Ancor prima di arrivare in Italia, Euphoria si è fatta carico di tantissime critiche negative e persino HBO, un network che negli anni non ha mai badato molto alla quantità di scene esplicite nei propri prodotti (basti pensare alla rivoluzione di Sex and the City portata in tv proprio da questo canale), ha dovuto ridimensionare la presenza di scene di sesso, nudi e violenza.

Una riduzione che non è bastata a Brian Bradley: il ventiduenne è conosciuto per essere un rapper ed ex partecipante alla versione inglese di X Factor.

euphoria serie tv

Euphoria, la serie tv: “Non stiamo cercando di replicare Gossip Girl”

Come riportato dal magazine americano Hollywood Reporter, Brian avrebbe accusato il disagio sin dall’episodio pilota, in particolare riguardo le scene in cui il suo personaggio avrebbe dovuto sperimentare per la prima volta dei rapporti omosessuali.

L’indecisione e il rifiuto dell’attore hanno poi portato i produttori a sostituirlo con Algee Smith. L’episodio pilota è stato poi rigirato, inclusa la scena di sesso spinto con l’attrice Sydney Sweeney.

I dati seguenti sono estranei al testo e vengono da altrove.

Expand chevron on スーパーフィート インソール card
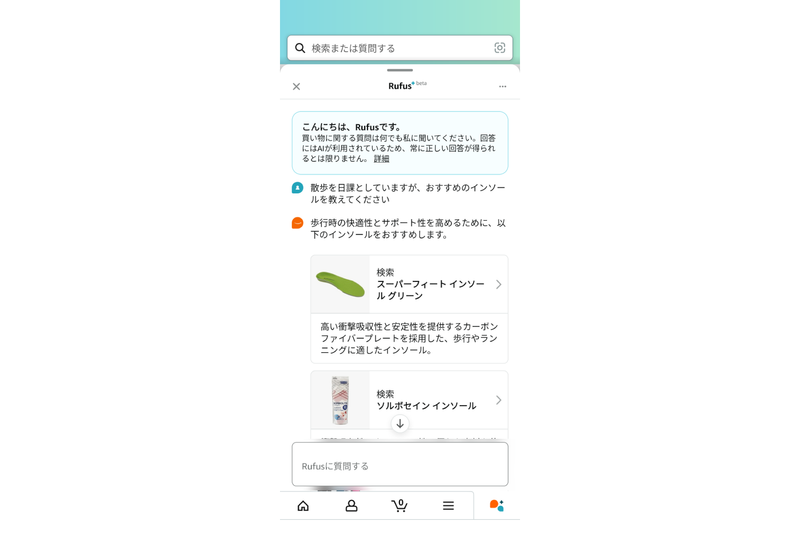This screenshot has width=800, height=533. (x=498, y=284)
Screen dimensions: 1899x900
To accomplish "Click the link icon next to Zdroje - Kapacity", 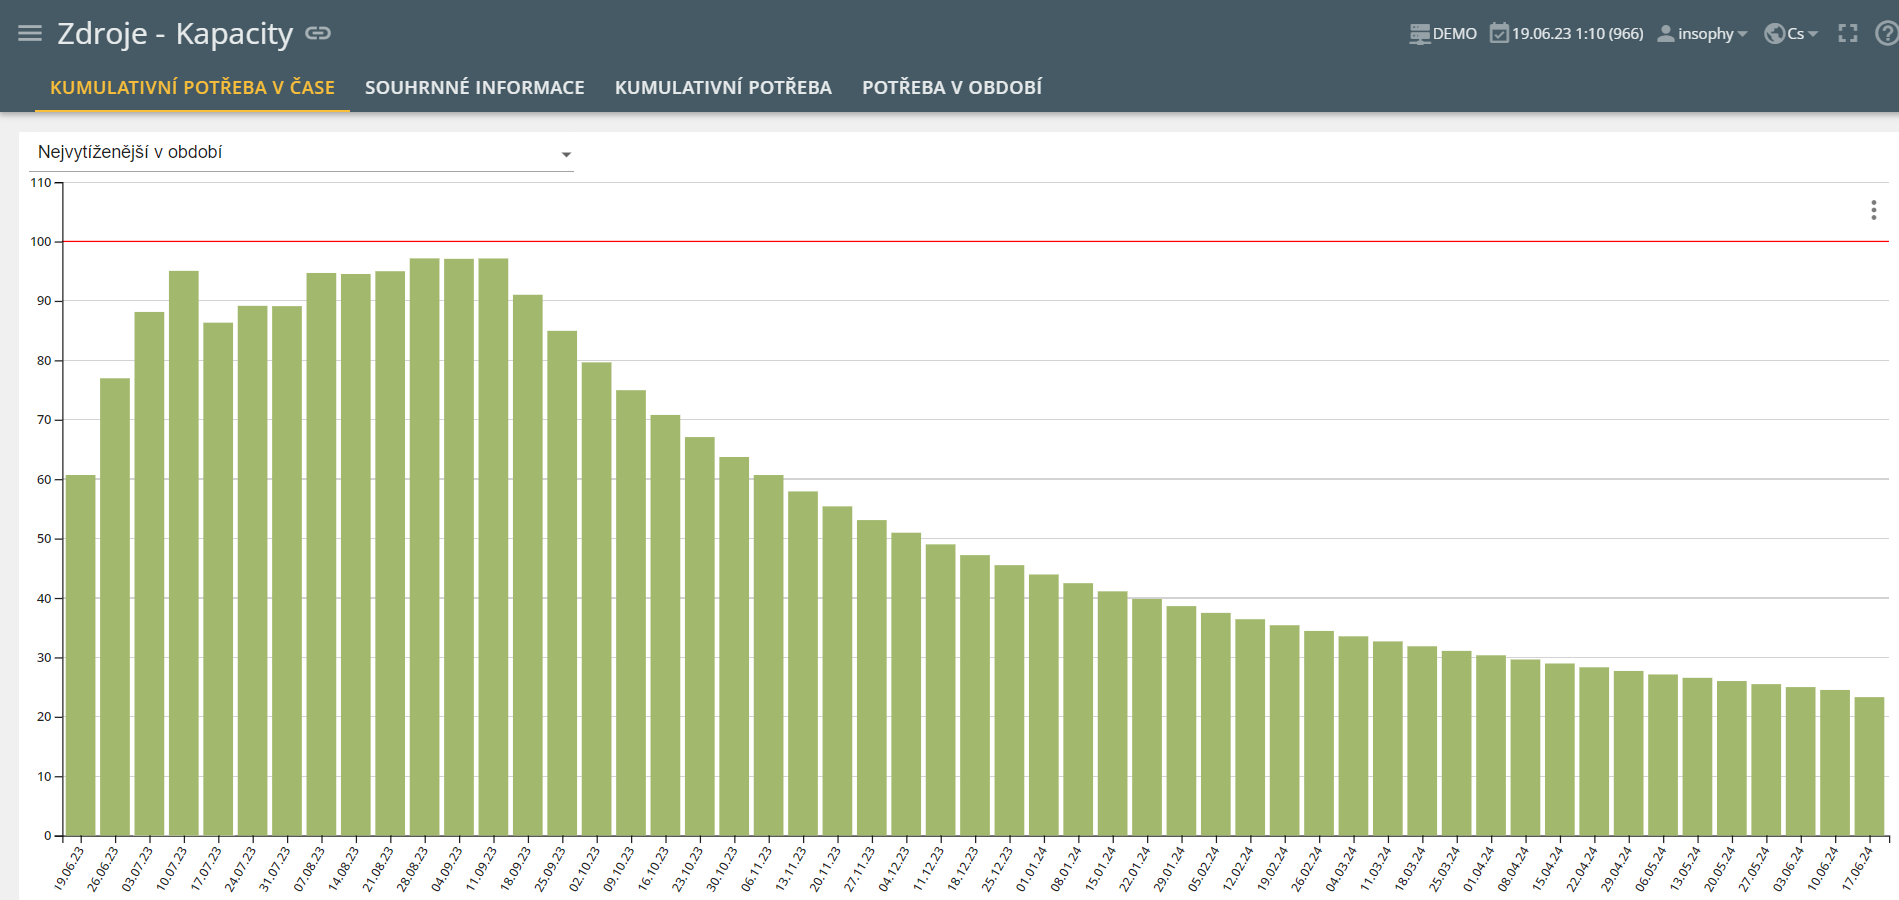I will [318, 33].
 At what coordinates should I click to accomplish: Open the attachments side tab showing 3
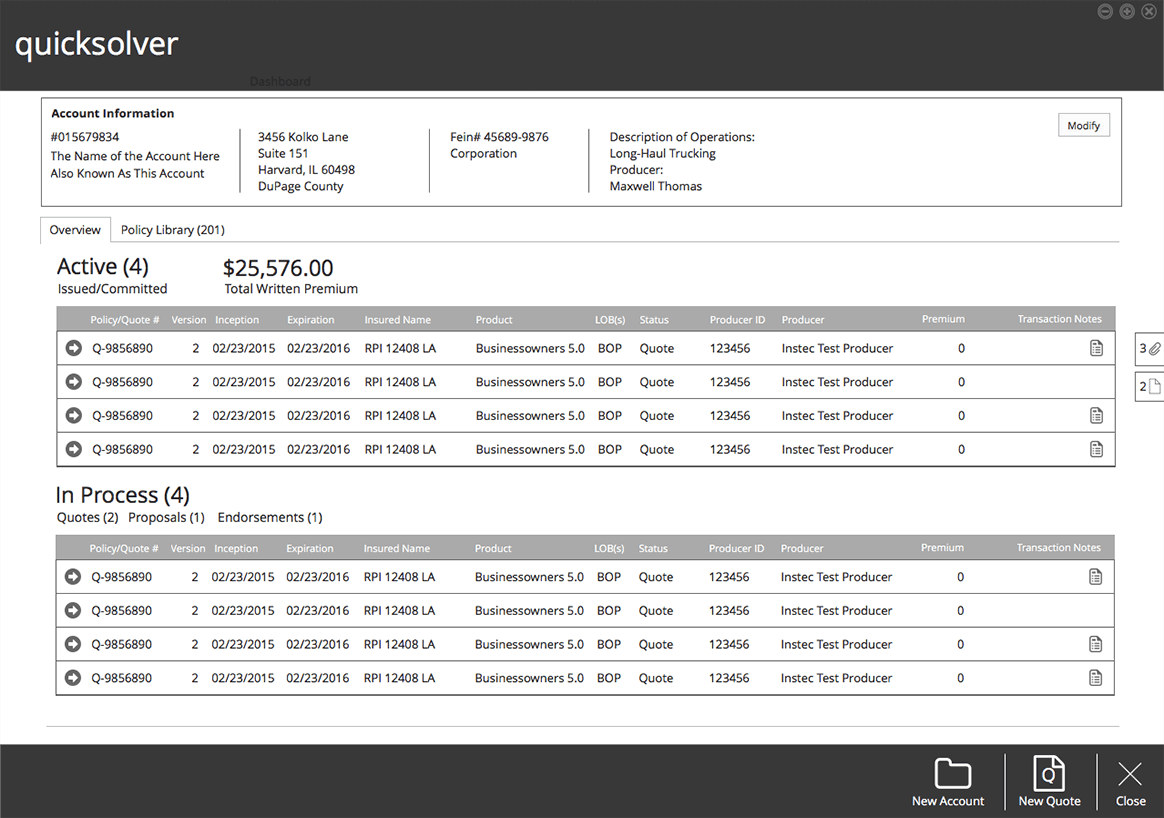tap(1150, 349)
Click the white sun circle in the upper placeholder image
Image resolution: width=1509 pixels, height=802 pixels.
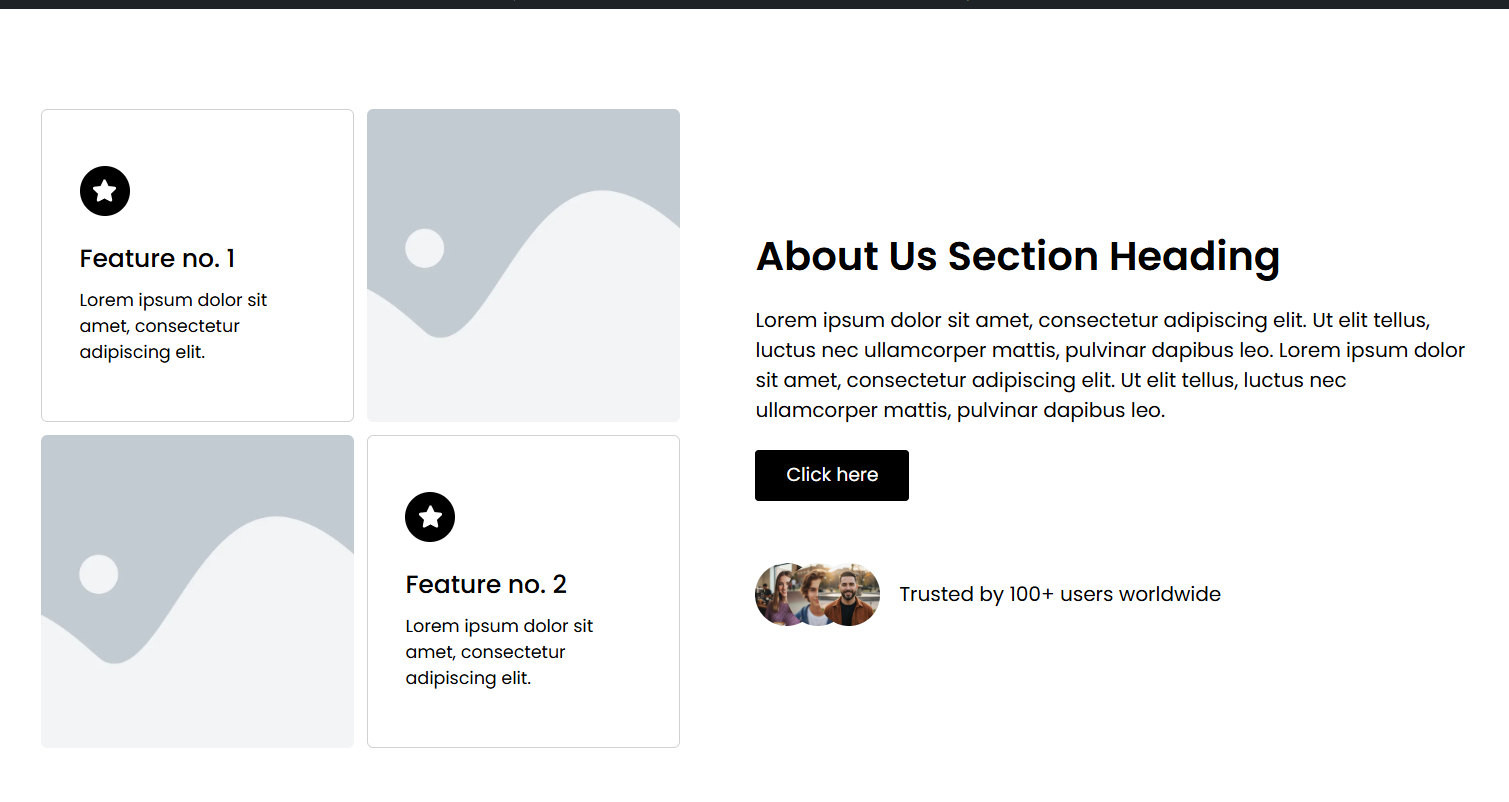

Scritta da Sam Levinson, che si è ispirato al suo passato turbolento legato alla tossicodipendenza, Euphoria è andata incontro ad alcune censure.

“Questa serie non è per tutti, e non è sensazionale per il solo gusto di esserlo. Vuole essere una rappresentazione per gli adulti di cosa voglia dire essere adolescenti nel 2019. Potrebbe risultare un po’ troppo, a volte, soprattutto per la televisione, ma qualcuno ha vissuto davvero queste cose”, ha dichiarato Casey Bloys, responsabile della programmazione di HBO.

Euphoria con la sua prima stagione racconta di adolescenti alle prese con le sfaccettature della vita, anche quelle più colorate e dolorose.